Sunday, September 25, 2011
Myths around stretching
Below is an email and my reply just sent to the patient.
My passion is movement and my aim is to inspire informed and enthusiastic converts to DMP (Daily Movement Practice). The premise of DMP is moving with intention; awareness and total understanding of what is being done and why.
In the email just received an replied to, are typical questions regarding movements I set as "homework" namely stretching. Understanding the nuances of movement, the intricacies of your body and the adaptability of the human form, much can be achieved and changed under your own volition and diligent practice.
Below are the emails....
On Fri, Sep 23, 2011 at 9:43 PM,****************** wrote:
Hi Donna,
Thank you for sending those, it really helped! Just got home from work and did them... I'm sweating! :)
Just a couple of questions, how long should I be aiming to hold the stretches for? Also, is there a reason I'm doing just the left leg for one stretch, and just the right for another?

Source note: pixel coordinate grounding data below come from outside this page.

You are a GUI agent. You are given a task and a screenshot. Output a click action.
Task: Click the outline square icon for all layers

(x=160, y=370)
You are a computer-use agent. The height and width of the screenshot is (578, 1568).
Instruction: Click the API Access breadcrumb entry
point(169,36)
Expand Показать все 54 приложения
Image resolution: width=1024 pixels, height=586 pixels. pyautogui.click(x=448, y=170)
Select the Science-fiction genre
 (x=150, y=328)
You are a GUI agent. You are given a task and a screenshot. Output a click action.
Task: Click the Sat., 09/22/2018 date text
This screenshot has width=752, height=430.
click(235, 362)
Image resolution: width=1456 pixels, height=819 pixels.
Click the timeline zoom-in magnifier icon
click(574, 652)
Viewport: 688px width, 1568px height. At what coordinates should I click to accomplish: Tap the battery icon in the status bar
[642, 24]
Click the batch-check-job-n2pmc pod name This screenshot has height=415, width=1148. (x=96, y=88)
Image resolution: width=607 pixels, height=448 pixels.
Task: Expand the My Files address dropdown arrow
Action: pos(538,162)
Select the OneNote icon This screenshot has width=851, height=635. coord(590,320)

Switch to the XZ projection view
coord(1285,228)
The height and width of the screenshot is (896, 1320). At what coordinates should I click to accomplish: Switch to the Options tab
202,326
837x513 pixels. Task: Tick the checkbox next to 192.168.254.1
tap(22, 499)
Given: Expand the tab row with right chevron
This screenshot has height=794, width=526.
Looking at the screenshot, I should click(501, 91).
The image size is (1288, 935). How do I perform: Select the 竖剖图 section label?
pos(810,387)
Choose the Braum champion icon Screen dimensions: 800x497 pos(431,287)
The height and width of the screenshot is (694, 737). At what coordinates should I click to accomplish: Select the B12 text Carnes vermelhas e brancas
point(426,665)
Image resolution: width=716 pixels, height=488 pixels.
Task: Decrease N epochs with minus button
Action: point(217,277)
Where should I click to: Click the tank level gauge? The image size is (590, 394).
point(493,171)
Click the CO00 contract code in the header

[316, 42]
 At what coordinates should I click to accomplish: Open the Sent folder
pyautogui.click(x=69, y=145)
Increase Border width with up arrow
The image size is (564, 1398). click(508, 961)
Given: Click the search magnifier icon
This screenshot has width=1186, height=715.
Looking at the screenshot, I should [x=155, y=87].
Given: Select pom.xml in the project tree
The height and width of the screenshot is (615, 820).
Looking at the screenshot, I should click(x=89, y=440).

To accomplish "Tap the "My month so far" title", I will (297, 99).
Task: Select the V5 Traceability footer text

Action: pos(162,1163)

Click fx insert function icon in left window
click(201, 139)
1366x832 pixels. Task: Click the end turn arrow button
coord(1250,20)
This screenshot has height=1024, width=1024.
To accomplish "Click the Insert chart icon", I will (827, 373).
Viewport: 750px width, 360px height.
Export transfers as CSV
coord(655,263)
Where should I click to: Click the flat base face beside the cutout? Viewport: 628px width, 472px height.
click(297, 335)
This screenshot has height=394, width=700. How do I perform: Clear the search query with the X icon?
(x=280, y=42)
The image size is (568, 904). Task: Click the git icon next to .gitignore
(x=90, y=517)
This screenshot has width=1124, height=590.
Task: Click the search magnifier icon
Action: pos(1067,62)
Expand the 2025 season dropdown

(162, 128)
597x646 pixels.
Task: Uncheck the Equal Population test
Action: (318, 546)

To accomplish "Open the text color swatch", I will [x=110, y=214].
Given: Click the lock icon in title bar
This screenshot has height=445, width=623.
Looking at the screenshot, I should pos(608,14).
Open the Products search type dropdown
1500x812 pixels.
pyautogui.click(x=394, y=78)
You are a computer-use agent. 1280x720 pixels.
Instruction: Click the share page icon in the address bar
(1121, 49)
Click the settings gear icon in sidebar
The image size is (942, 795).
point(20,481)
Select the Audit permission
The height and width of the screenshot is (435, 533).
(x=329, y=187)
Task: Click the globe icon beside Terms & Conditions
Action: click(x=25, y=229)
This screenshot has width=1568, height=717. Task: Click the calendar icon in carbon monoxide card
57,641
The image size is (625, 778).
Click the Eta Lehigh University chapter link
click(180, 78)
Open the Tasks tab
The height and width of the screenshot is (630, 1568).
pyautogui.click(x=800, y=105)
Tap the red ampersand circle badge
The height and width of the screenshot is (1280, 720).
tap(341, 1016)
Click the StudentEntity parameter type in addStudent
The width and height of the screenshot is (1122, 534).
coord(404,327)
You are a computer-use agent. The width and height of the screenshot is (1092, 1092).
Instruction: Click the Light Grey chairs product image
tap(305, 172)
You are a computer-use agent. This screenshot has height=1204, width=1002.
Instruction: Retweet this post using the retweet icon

Sorry, I could have asked this when I saw you.
I woke up with very little pain in my back the day after seeing you! The difference is incredible, thank you soooo much! You're amazing!
See you soon,
Lyndal
Sent from my iPhone
My reply:
Yes the difference in your homework (for now) is to address the difference in your structure (as it stands currently) doing the "lopsided" practice is aimed at squaring you up, when you come in for your follow up next month, we'll be adjusting your practice according to your progress.
Stretches are not held "for time"... they are not held PERIOD!
Read the directions and pay attention to the movement you are aiming for, so with hip stretches it is the sinking of the pelvis. This is not a timed thing nor a set number of breaths, your body will release in its own time, some times its 5 breaths some times its 15 and each side of your body each exercise is going to be different.
This is ALL ABOUT getting you IN to your body and being 100% focused on the movement; sensation and intention of the exercise. That way you are being complete ~ specific and self challenging to create change and lasting results.
Be diligent with your practice EVEN WHEN THINGS ARE "fixed" and feeling good!
Some exercises you will do EVERY DAY from this day forward, others will change as your body changes. Daily Movement Practice is now part of your daily routine.
Enjoy.
will be in touch in approx 2 weeeks.